Oigo sus voces en mi garganta. Sin medida, una vida me habita. Busco las palabras que se aman despiertas al final de su auténtica mirada. Habla un aroma interminable abrazado al pecho del sol que besa los labios de la noche y no se quema. Parte su clamor en mi boca, y cuando cae la primera gota de lluvia deja acariciar todas las maneras de vivir. Llueven rosas…
Siento viajar el dolor en la mitad de la noche y es distante la soledad. Envuelta en este cuerpo mortal me reconquisto, recién nacida, al saber que ya no te recuerdo. Tracé el mapa de nuestra piel perseguida por la velocidad del viento. Giramos en renglones de besos infinitos quebrándonos sigilosamente mientras la luna se vestía de silencio. Caminamos con la vestidura del tiempo, quedamos rendidos en su espacio, volaron las gaviotas, se detuvo la lluvia, mis palabras acariciaron el otoño, borré la soledad y te olvidé en mi reconquista.

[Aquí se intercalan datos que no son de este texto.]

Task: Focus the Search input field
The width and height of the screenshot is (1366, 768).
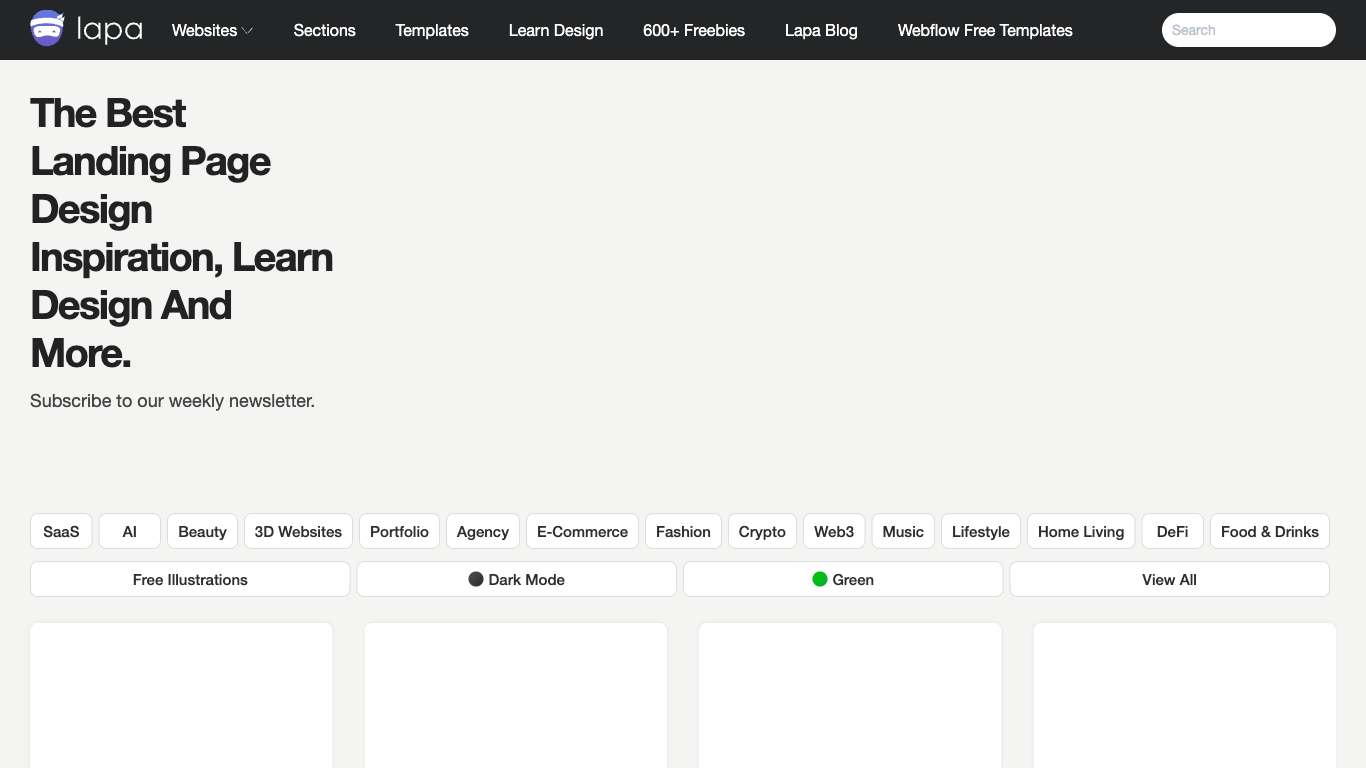Action: pyautogui.click(x=1247, y=30)
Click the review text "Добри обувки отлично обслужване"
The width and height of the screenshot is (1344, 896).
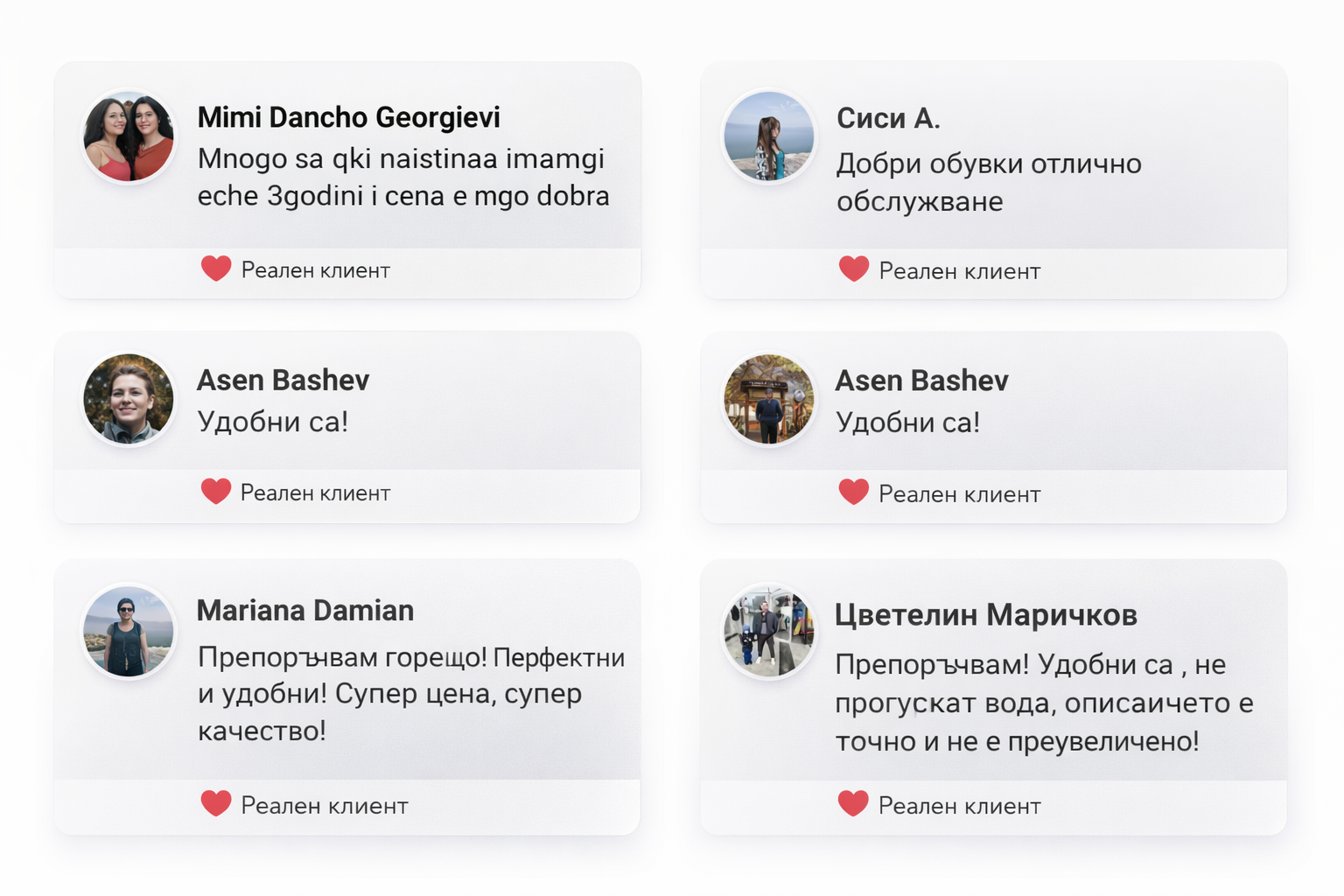point(988,182)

Desde esta orilla todo es posible pintar el sabor dulce del viento, dibujar los aromas del paraíso, descubrir una palabra en la mañana o volver la luna del revés. Te he buscado a mi paso, cautiva en tu tiempo, en nuestro primer deseo, temblando, palpitando, buscando los verbos innumerables que, inevitablemente, no hallamos en nuestro mapa con el azul de nuestro bosque y el rojo del mar. La vida es lo que tú tocas y te he seguido buscando, de nuevo, a mi paso, sucediéndose los sueños, mirándonos. Cerramos los ojos ese día que la noche bailó desnuda para nosotros. No existieron teoremas ni montañas, encontramos la risa, las auroras, los triunfos, colores y alegrías, un amor sin final.